The request: Put the entries into a Markdown table with the columns Num and Content. Begin at the line containing "The image size is (673, 1024)." and stop after the line containing "Action: click(x=64, y=815)", skipping blank lines and leaving the pictures out.

Provided data:
= = = = =

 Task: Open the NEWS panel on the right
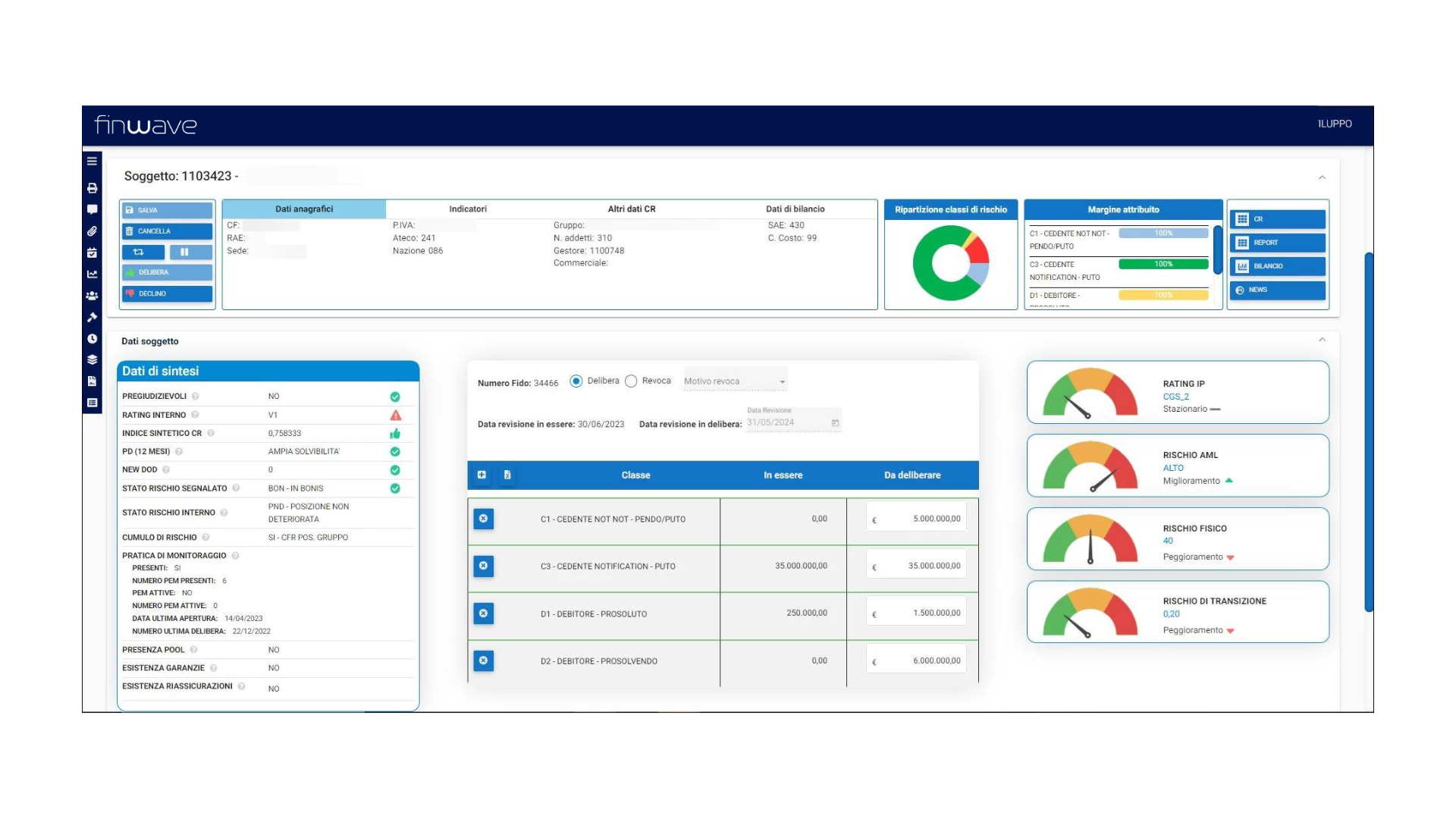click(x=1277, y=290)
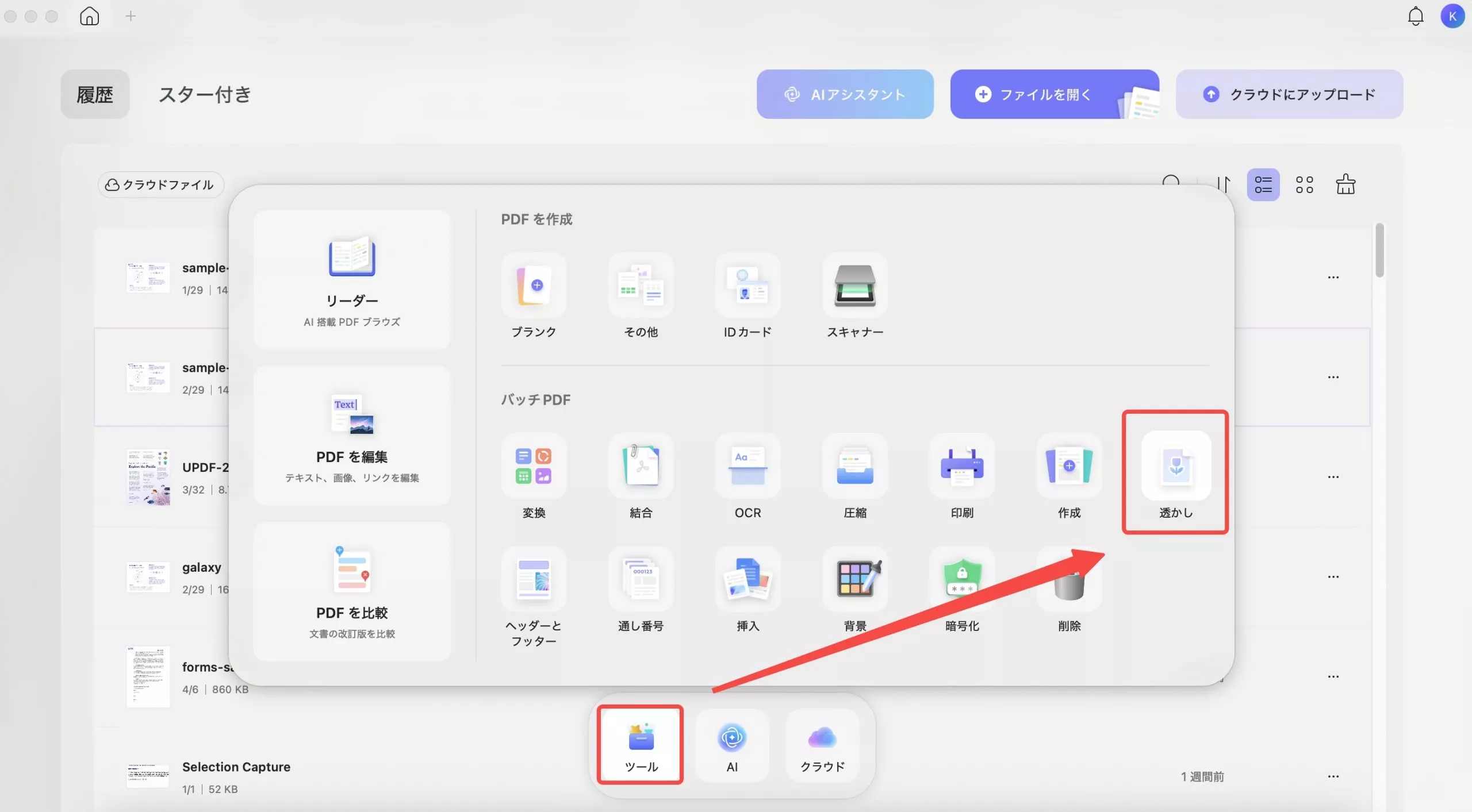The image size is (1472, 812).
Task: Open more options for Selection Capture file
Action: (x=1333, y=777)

= = = = =

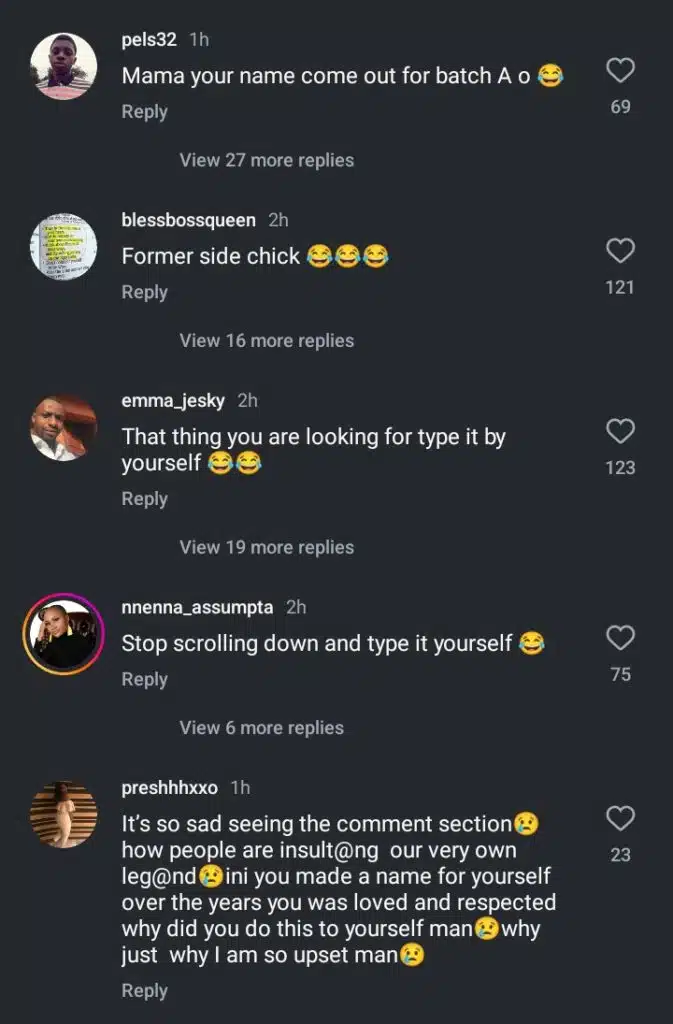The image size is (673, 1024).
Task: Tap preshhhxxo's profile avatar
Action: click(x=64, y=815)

= = = = =

Response for this exercise:
| Num | Content |
|---|---|
| 1 | The image size is (673, 1024). |
| 2 | Task: Tap preshhhxxo's profile avatar |
| 3 | Action: click(x=64, y=815) |